“And you — you look like a guitar, too, but one painted by Picasso.”
A young factory worker (Hana Brejchova) in Soviet-controlled Czechoslovakia sleeps with a sweet-talking musician (Vladimir Pucholt) at a company dance, then upsets his parents (Milada Jezkova and Josef Sebanek) the next weekend with a surprise visit.
Genres, Themes, Actors, and Directors:
- Black Comedy
- Eastern European Films
Milos Forman’s second feature film is, along with its companion piece (1967’s The Firemen’s Ball), proof of his uniquely satirical brand of Czechoslovakian humor. While we can’t help feeling sorry for the dull, overly supervised lives Brejchova and her co-workers lead, it’s impossible not to laugh as Forman sets up scene after scene of darkly comedic devastation. Indeed, Forman is able to mine unexpected humor from the bleakest of corners: even as we watch Brejchova being seduced by someone who clearly has no intention of following through on any of his passion-driven commitments, we know that Pucholt will somehow be made to pay for his womanizing ways. The meticulously edited and scored opening dance sequence — in which a trio of sorry soldiers make a bungled attempt to buy the attentions of Brejchova and her friends — is by far the funniest; from there, the situation becomes increasingly dire, with the denouement at Pucholt’s house particularly harsh.

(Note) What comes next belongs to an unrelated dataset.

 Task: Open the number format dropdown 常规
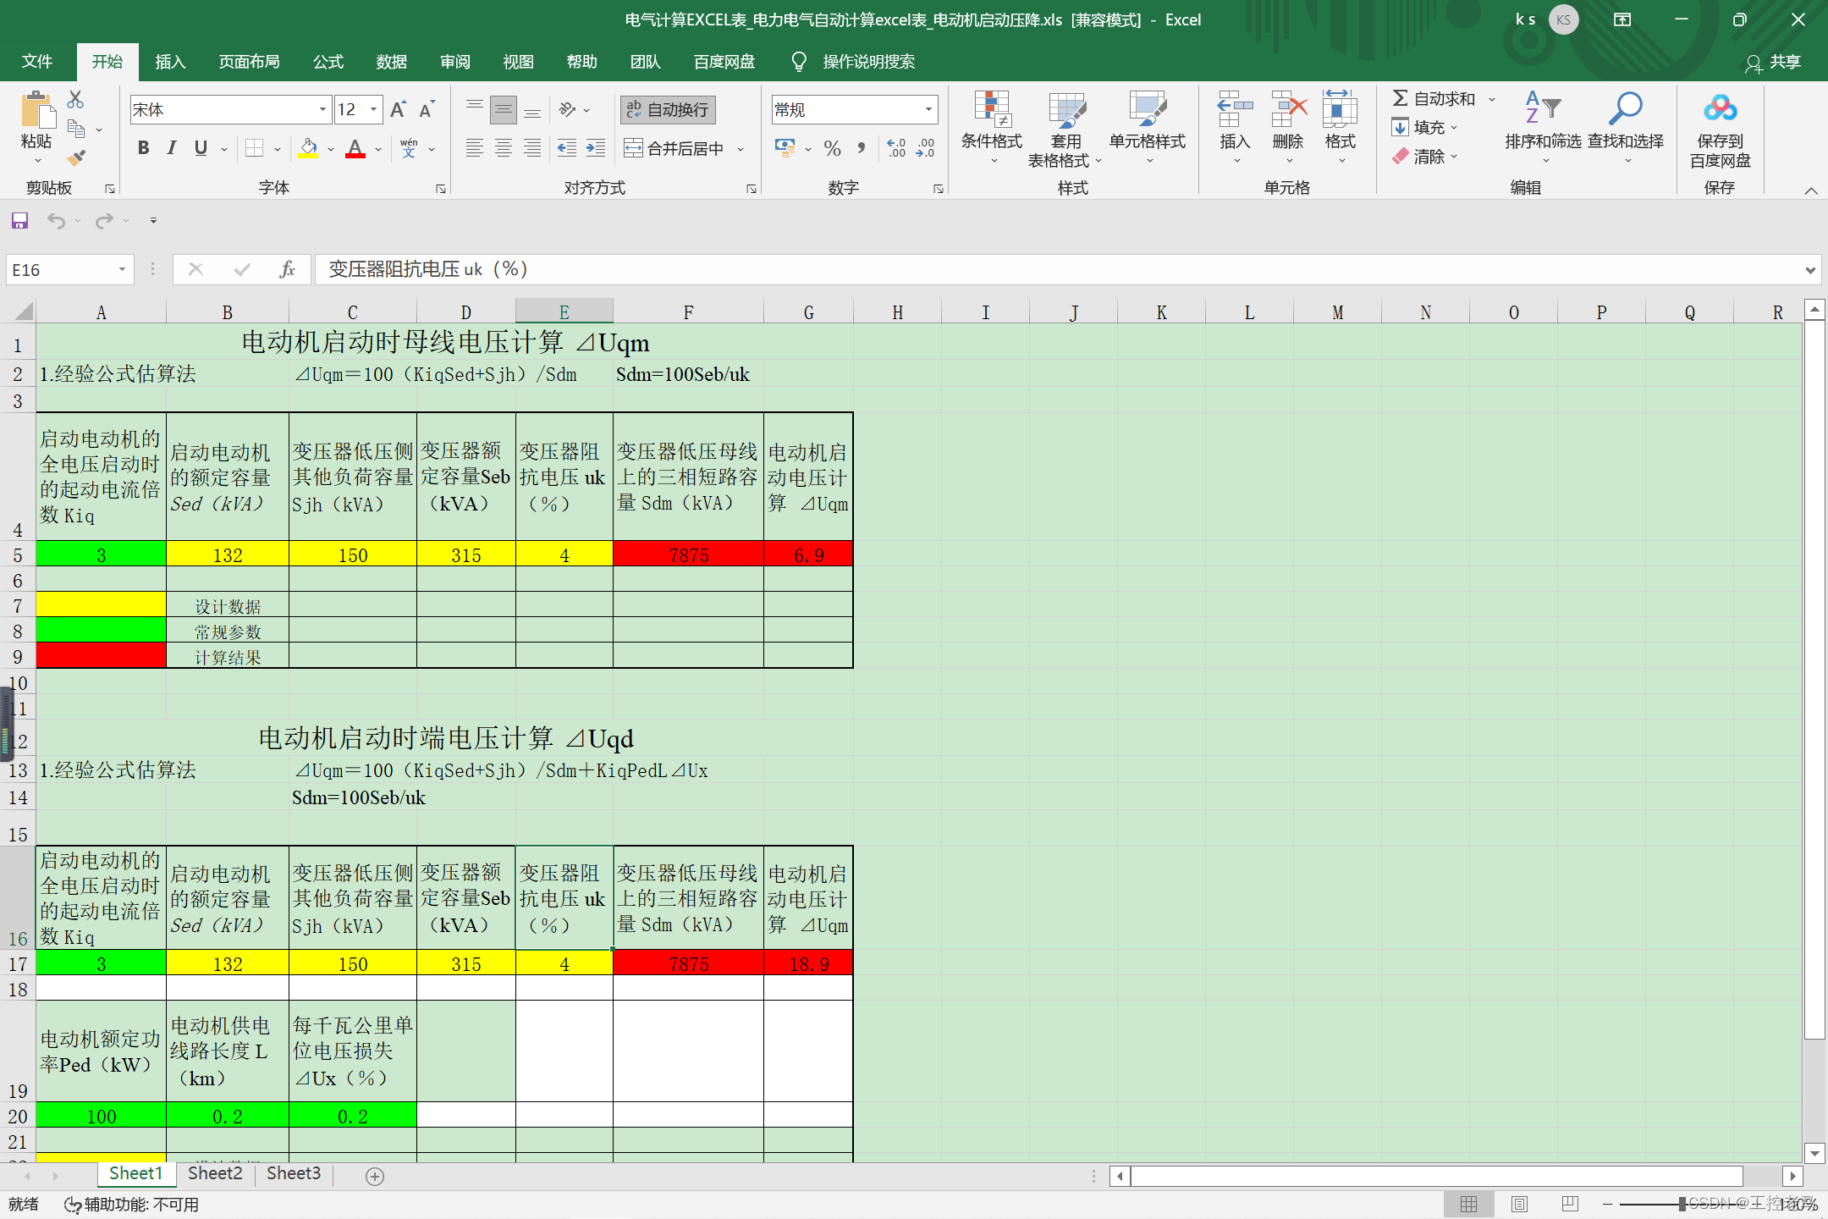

Yet while Loves of a Blonde is undeniably difficult to watch at times, it’s equally impossible to turn away from.
Redeeming Qualities and Moments:
- The hilarious opening dance sequence
- Miroslav Ondracek’s black-and-white cinematography
- Forman’s partly improvised script
Yes, as a most satisfying and original film. Listed as a Cult Movie in the back of Peary’s book.
- Foreign Gem
- Important Director
One thought on “Loves of a Blonde (1965)”

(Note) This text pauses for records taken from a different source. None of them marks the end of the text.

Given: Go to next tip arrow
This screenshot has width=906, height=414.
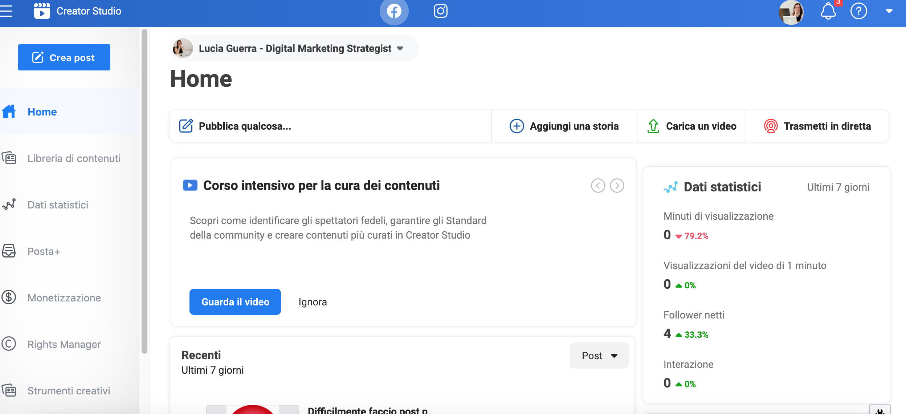Looking at the screenshot, I should coord(617,186).
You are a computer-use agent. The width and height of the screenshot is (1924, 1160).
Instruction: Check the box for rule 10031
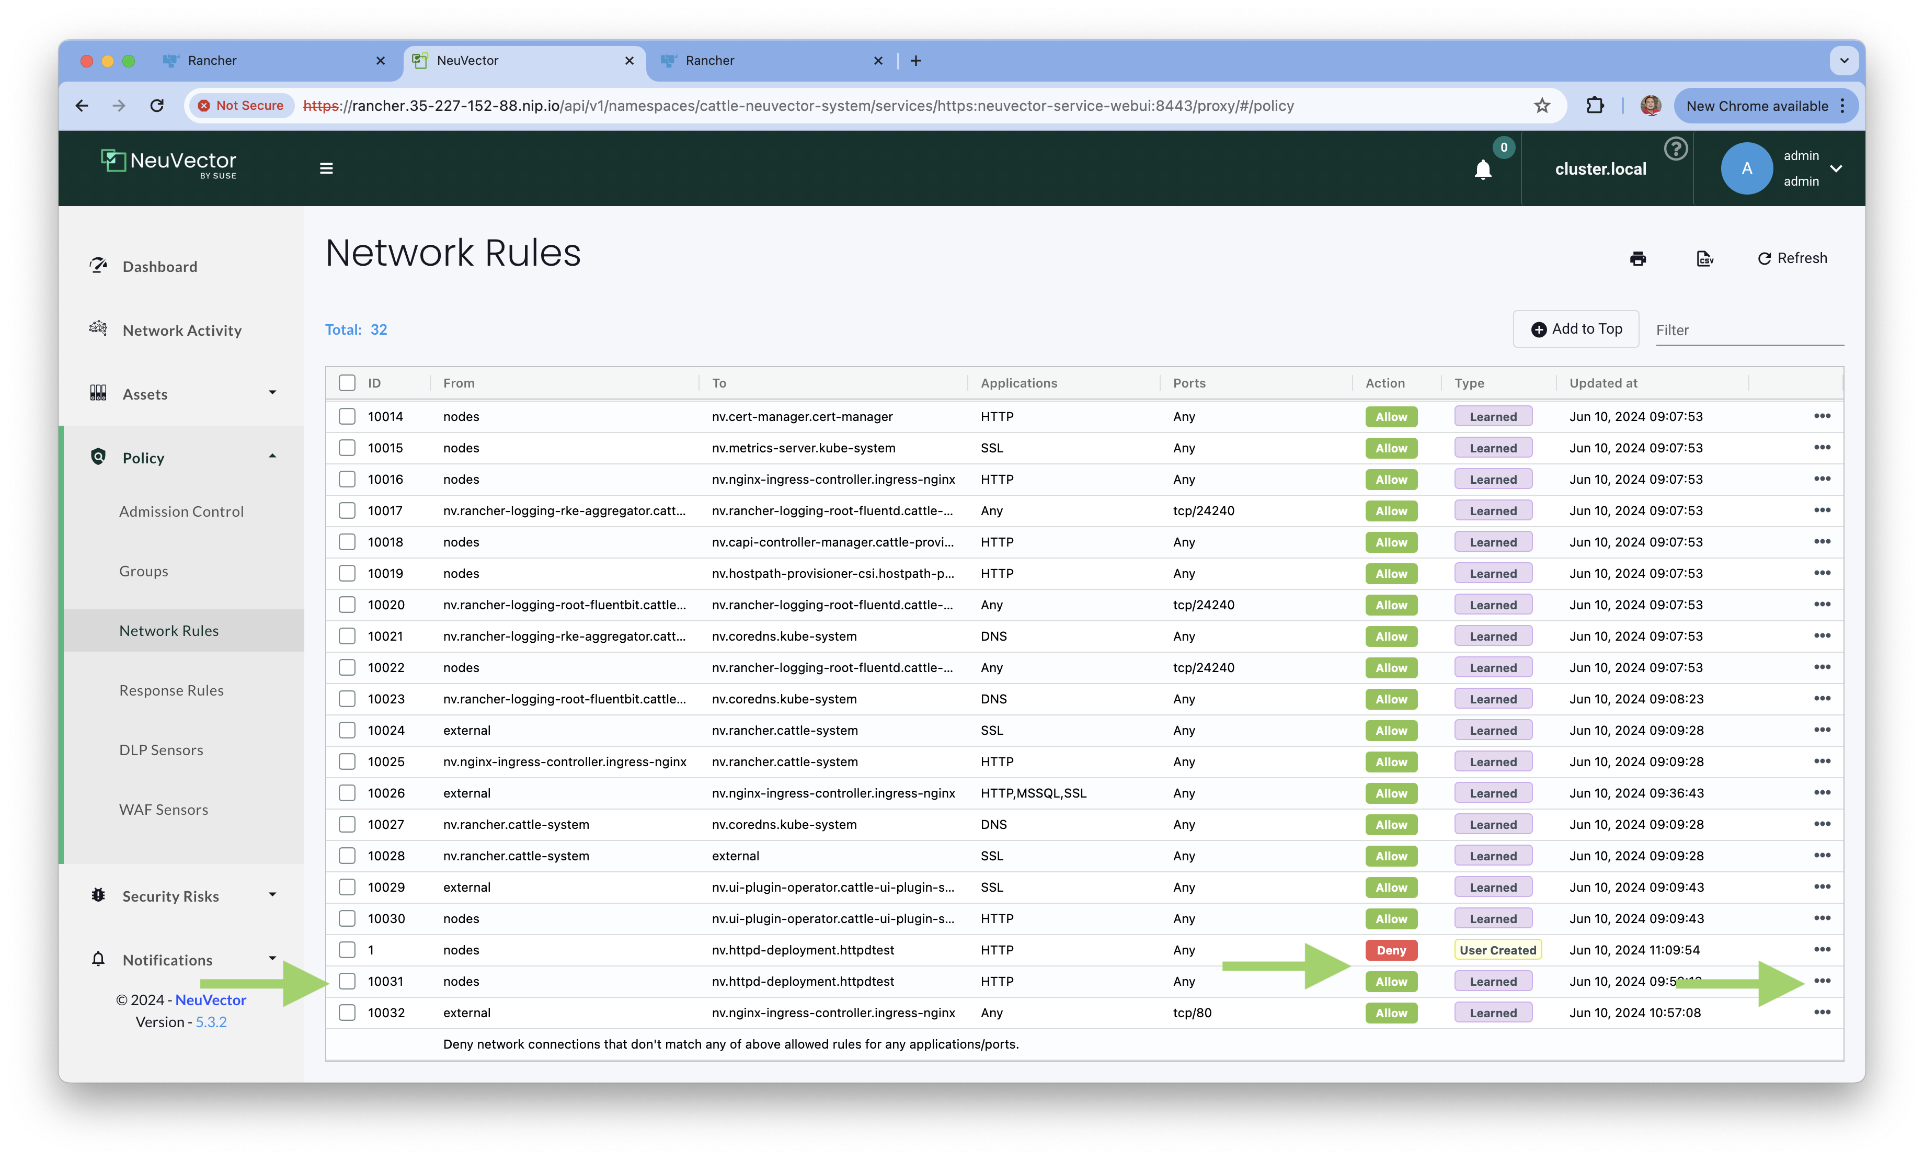[347, 981]
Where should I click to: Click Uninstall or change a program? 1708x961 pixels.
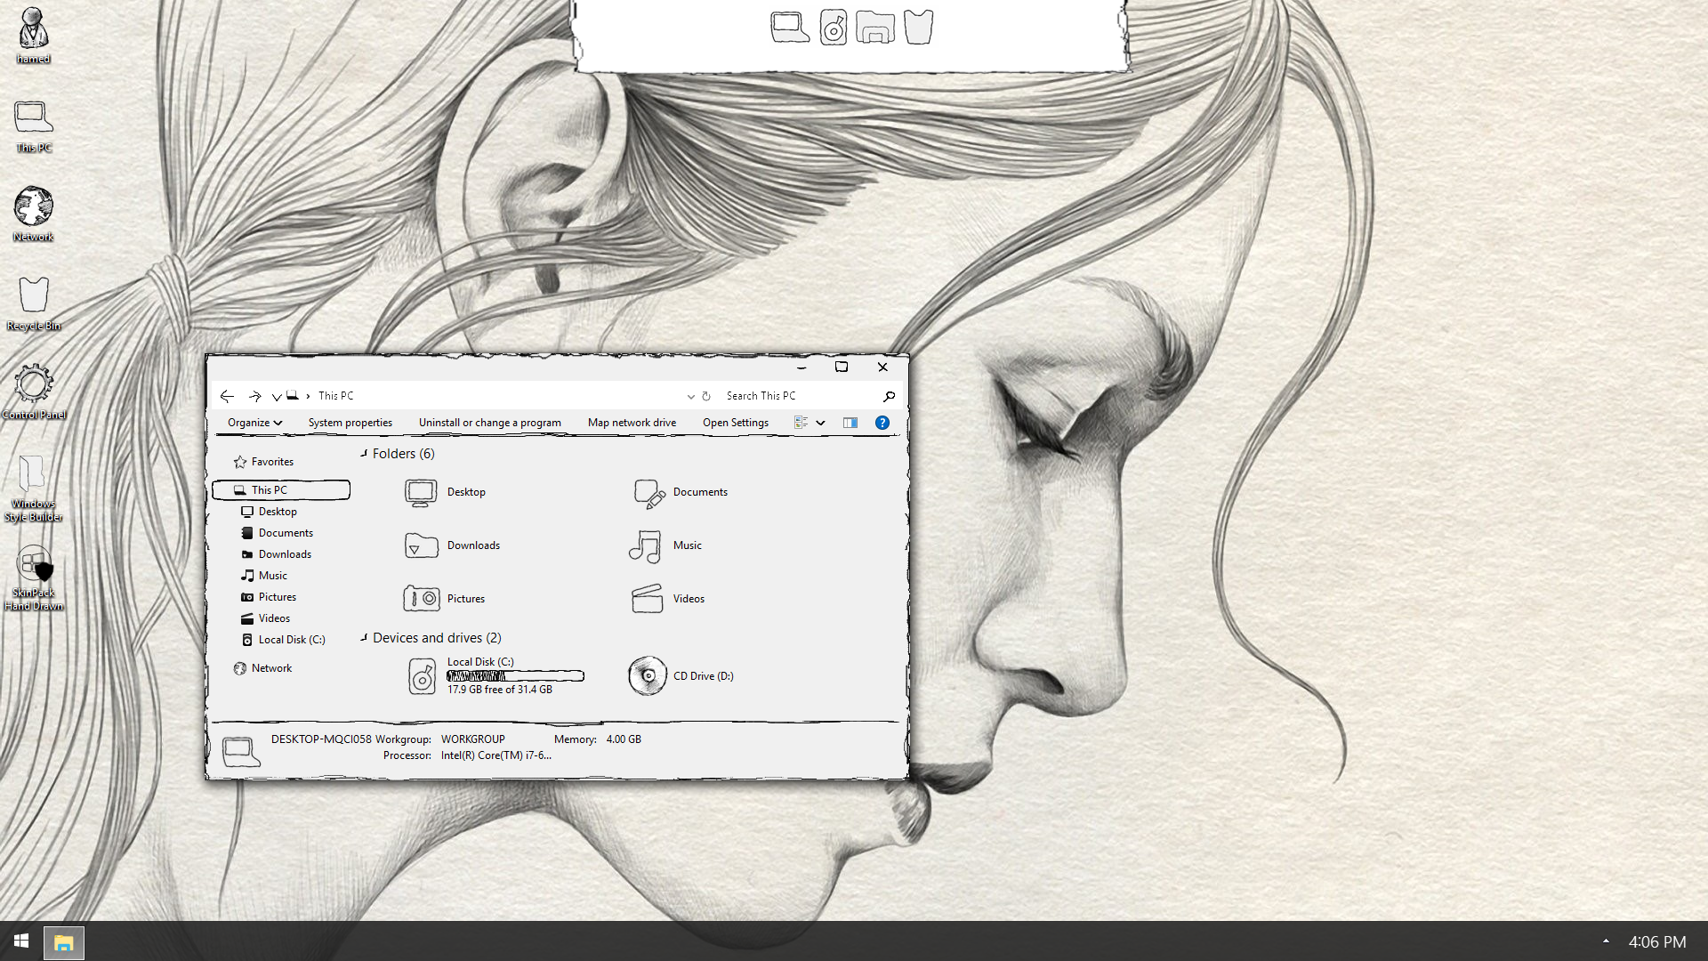point(489,423)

Not a must – well, not when compared to more memorable Czech films from the same period, such as ‘The Shop on Main Street’ and ‘Closely Watched Trains’.
The average ff on the lookout for this film would, I think, be someone curious about director Forman’s early work. I do agree that, here, Forman does indeed “mine unexpected humor from the bleakest of corners” – and the film is perhaps better for having his droll sensibility at the helm.
But, overall, this ‘comedy’, while watchable, is decidedly thin. Certain sequences go on too long, thus pointing up how little is going on here:…
In one unfortunate scene, for example, the seducer musician has way too much difficulty with a window shade. It’s a tired ‘joke’ – and I don’t think this kind of thing happens in life nearly as often as it’s happened on film.
In the admittedly entertaining dance sequence early on, the bumbling, circuitous dialogue of the horny soldiers – while realistic – seems endless. (I admit though, as well, that it’s a scene highlight when the soldiers order a waiter to deliver a bottle of wine to a table of young girls – and the waiter gets the table wrong.)
In the scene between the musician’s parents, the mother fiercely dominates in a one-note way…and we start wondering, perhaps, when these two last had sex. …Perhaps when their son was conceived.
The one sequence that seems to hold the most potential for hilarity (when the musician is forced to sleep with his parents) results in mild amusement.
Unlike the two Czech films mentioned earlier, you won’t find much here that speaks of the political history of Czechoslovakia, though the film does capture a strong sense of a place in time.
I do love the evocative and sustained shot of the countryside when Brejchova hitches a ride to Prague. It’s a few moments of a terrific, if melancholy, mood.
I don’t at all get why this film has/would have a cult following.